Top of Dataset

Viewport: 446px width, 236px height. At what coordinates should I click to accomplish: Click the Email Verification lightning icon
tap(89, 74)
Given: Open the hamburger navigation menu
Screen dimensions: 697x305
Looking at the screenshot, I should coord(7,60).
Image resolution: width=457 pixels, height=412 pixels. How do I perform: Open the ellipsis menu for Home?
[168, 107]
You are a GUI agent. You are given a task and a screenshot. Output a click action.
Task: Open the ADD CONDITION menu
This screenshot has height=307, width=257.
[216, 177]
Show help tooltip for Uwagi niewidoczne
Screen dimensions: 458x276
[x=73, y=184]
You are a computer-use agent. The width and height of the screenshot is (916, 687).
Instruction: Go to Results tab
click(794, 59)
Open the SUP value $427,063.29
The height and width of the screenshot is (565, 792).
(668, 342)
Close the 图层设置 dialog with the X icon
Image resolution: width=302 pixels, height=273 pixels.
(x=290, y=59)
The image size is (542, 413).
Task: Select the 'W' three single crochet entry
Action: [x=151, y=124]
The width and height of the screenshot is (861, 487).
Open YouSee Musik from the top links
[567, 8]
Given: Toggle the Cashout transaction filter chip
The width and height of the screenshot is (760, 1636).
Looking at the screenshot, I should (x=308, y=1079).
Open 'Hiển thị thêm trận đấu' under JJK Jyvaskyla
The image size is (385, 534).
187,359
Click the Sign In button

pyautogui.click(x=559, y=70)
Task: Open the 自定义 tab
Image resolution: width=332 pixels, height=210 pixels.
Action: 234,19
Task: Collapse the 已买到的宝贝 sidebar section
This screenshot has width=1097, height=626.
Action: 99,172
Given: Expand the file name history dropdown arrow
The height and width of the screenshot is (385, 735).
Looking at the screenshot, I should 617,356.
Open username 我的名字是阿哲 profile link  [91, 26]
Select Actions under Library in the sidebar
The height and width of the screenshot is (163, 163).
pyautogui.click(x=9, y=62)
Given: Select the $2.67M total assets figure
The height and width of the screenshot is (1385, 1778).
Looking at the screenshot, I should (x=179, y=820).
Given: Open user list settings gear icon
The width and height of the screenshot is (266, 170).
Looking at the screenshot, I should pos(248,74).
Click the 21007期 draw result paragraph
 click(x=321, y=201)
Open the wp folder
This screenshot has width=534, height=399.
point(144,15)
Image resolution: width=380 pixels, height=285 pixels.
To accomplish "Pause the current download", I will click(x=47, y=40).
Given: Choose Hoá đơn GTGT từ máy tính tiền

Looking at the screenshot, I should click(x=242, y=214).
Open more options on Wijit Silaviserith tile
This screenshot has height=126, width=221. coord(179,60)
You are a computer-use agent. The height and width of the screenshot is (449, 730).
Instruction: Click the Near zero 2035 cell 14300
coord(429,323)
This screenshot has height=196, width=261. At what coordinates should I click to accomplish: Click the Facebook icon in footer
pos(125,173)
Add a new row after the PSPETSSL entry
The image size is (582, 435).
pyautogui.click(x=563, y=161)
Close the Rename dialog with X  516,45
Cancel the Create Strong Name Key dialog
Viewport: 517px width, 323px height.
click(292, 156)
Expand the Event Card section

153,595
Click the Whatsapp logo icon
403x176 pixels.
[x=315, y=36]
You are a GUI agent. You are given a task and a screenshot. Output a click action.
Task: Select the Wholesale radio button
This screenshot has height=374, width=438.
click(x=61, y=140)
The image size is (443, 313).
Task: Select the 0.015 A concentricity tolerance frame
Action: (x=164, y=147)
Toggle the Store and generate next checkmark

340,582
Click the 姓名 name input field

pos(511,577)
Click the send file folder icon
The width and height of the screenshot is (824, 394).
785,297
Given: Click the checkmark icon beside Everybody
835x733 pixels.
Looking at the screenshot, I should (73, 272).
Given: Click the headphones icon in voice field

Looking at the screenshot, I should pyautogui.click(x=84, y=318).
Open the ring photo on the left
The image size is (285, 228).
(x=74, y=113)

Bottom of Dataset

Work to be completed
With "computer" as the word to match, copy each line of the records that has it.

Answer for the task
You are a computer-use agent. The width and height of the screenshot is (916, 687).
You are a computer-use agent. The height and width of the screenshot is (449, 730).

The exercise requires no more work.